Kino-Filme im Netz: Filmpiraten sind weiter auf Kurs
zuletzt aktualisiert: 13.07.2005 - 11:01Berlin (rpo). Zwei Drittel aller Kinofilme sind im Internet verfügbar. Ein Drittel davon kann sogar bereits vor dem offiziellen Filmstart heruntergeladen werden. Ein weiteres Drittel steht ab dem Startwochenende zur Verfügung, der Rest in den folgenden Wochen. Das hat eine Studie des Unternehmens P4M und der Rheinisch-Westfälischen Technischen Hochschule (RWTH) Aachen ergeben.

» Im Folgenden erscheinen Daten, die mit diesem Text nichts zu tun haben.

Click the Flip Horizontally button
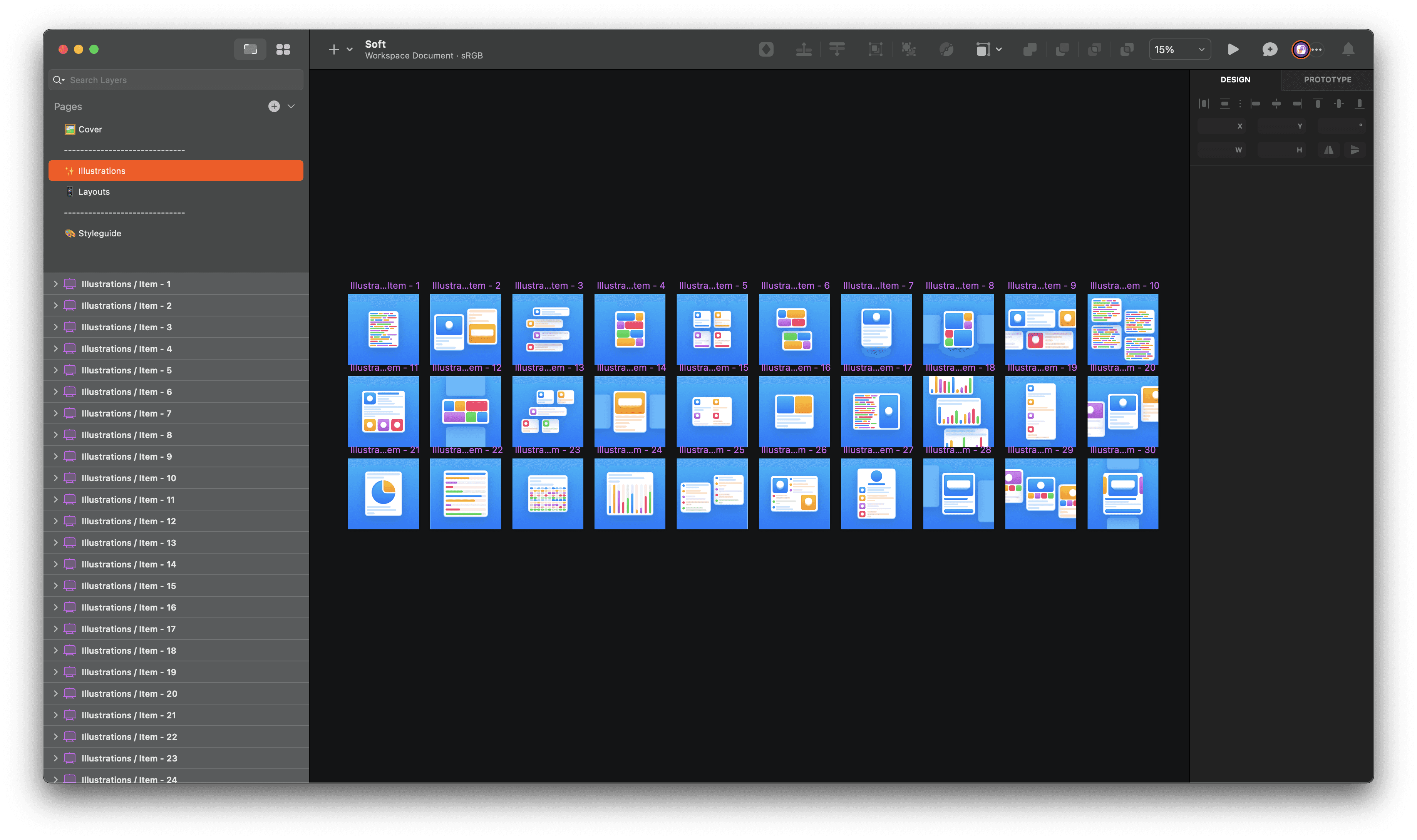 (1328, 150)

Der "Available-for-Download (AfD)"-Studie stehen Filme mit mehr als 500.000 Zuschauern am Eröffnungswochenende meist erst nach Kinostart online zur Verfügung. Filme mit weniger als 100.000 Besuchern am ersten Wochenende können dagegen meist deutlich vor Kinostart bereits im Internet heruntergeladen werden.
Filme mit mehr als 100 Startkopien sind fast immer im Internet zu finden. Die Qualität der Downloads wird als "gut" eingestuft. Das Bildmaterial stammt zu 41 Prozent aus Pressevorführungen oder Jury-Versionen. Bei etwa der Hälfte der Filme wird als Bildmaterial eine DVD aus einem anderen Land verwendet. Der deutsche Ton wurde in zwei Drittel der Fälle per Mikrofon live im Kino aufgenommen. Für die Studie wurden alle Kinofilme mit Start in deutschen Kinos zwischen Oktober 2004 und März 2005 erfasst.

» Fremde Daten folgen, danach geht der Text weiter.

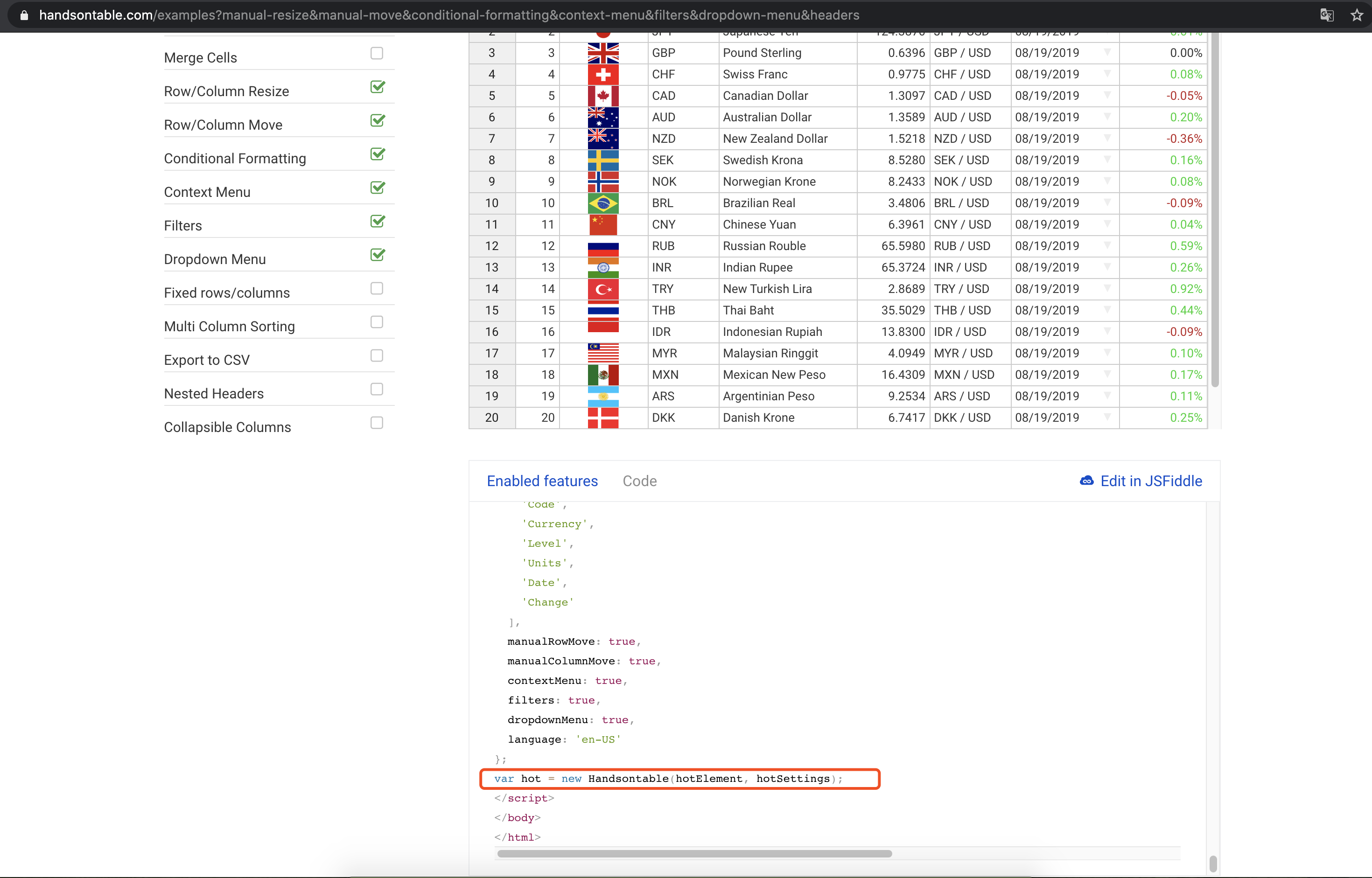The height and width of the screenshot is (878, 1372).
Task: Enable the Export to CSV checkbox
Action: point(376,356)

Der Geschäftsführer des Verbandes der Filmverleiher (VdF), Johannes Klingsporn, sagte, das Fraunhofer Institut für Integrierte Publikations- und Informationssysteme forsche an einem Verfahren zur Rückverfolgung der Quelle bei gefundenen Raubkopien. Dabei soll ein so genanntes digitales Wasserzeichen auf die Filme gelegt werden.
Unterdessen kam die Diskussion auf, ob sich die Filmwirtschaft angesichts der Ergebnisse der Studie Pressevorführungen noch leisten könne. Der Sprecher des Deutschen Journalistenverbandes (DJV), Hendrik Zörner, betonte: "Journalisten sind keine Raubritter." Die Zahl von 41 Prozent halte er für "abenteuerlich".

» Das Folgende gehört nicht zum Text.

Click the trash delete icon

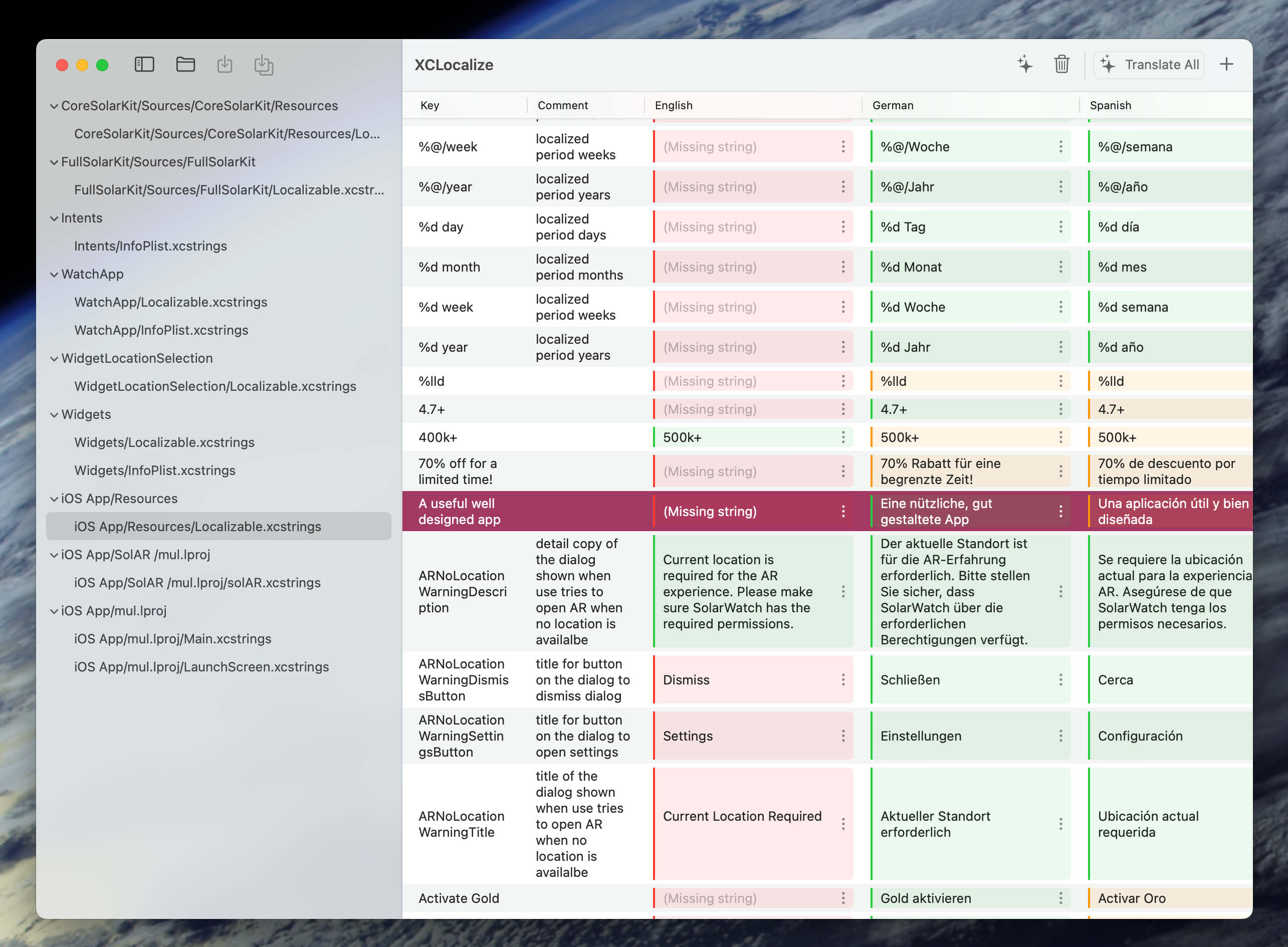click(1061, 64)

Der stellvertretende Vorstand des Hauptverbands Deutscher Filmtheater (HDF), Andreas Kramer, betonte, eine Abschaffung von Pressevorführungen wäre "ein falsches Signal". Film brauche "Öffentlichkeit und Kritiken". Mit Blick auf mögliche verschärfte Sicherheitsvorkehrungen sagte er: "Wir wollen aus dem Kino keinen Hochsicherheitstrakt machen." Er plädierte dafür, dass Journalisten untereinander auf sich achten sollten.
Bei United International Pictures (UIP) hieß es, der Verleih lege Wert auf höchste Sicherheitsvorkehrungen. So müssten bei Pressevorführungen Taschen und Handys abgegeben werden. Während des Films werde zum Teil mit Nachtsichtgeräten kontrolliert.